The Big Picture
Repowise takes a codebase and produces a living wiki — AI-generated documentation that stays current as the code changes. Each layer has a single responsibility and a clear boundary.
Single responsibility per layer
Ingestion, generation, and persistence are fully decoupled.
Swap the LLM provider without touching core
The LLM abstraction is isolated behind a provider interface.

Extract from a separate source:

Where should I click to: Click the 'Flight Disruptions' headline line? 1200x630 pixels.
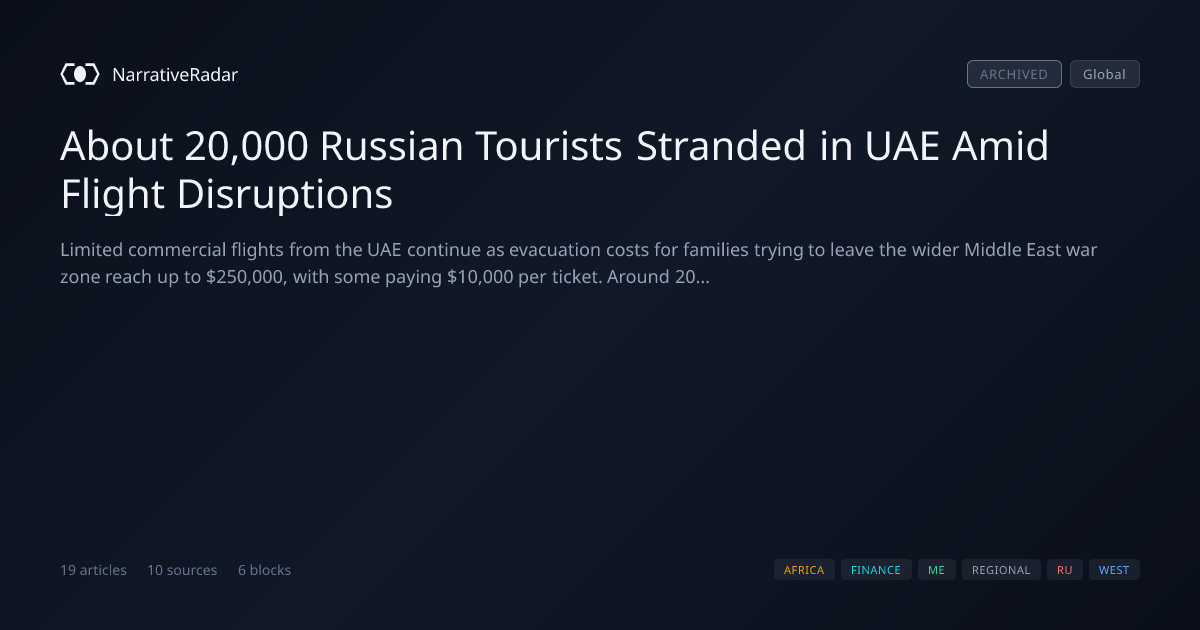tap(227, 194)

Change the database without touching generation
Persistence is accessed through a repository pattern.
Replace the frontend without touching persistence
The API is the only contract between UI and data.
Ingestion Pipeline
The ingestion pipeline turns raw source code into structured data. Five components run in sequence.
FileTraverser
Walks the directory tree and applies three filter layers to find only documentable files.
ASTParser
Extracts functions, classes, imports, and exports from 9+ languages using tree-sitter queries with unified capture names.
@symbol.def — full definition node (provides line numbers) @symbol.name — the name identifier @symbol.params — parameter list @symbol.modifiers — decorators, visibility keywords @import.statement — full import node @import.module — the module path being imported
Adding a new language requires only one .scm query file and one entry in LANGUAGE_CONFIGS.
GitIndexer
Extracts ownership, churn, co-change relationships, and significant commits from git history using a single git log pass — O(1) processes instead of O(N).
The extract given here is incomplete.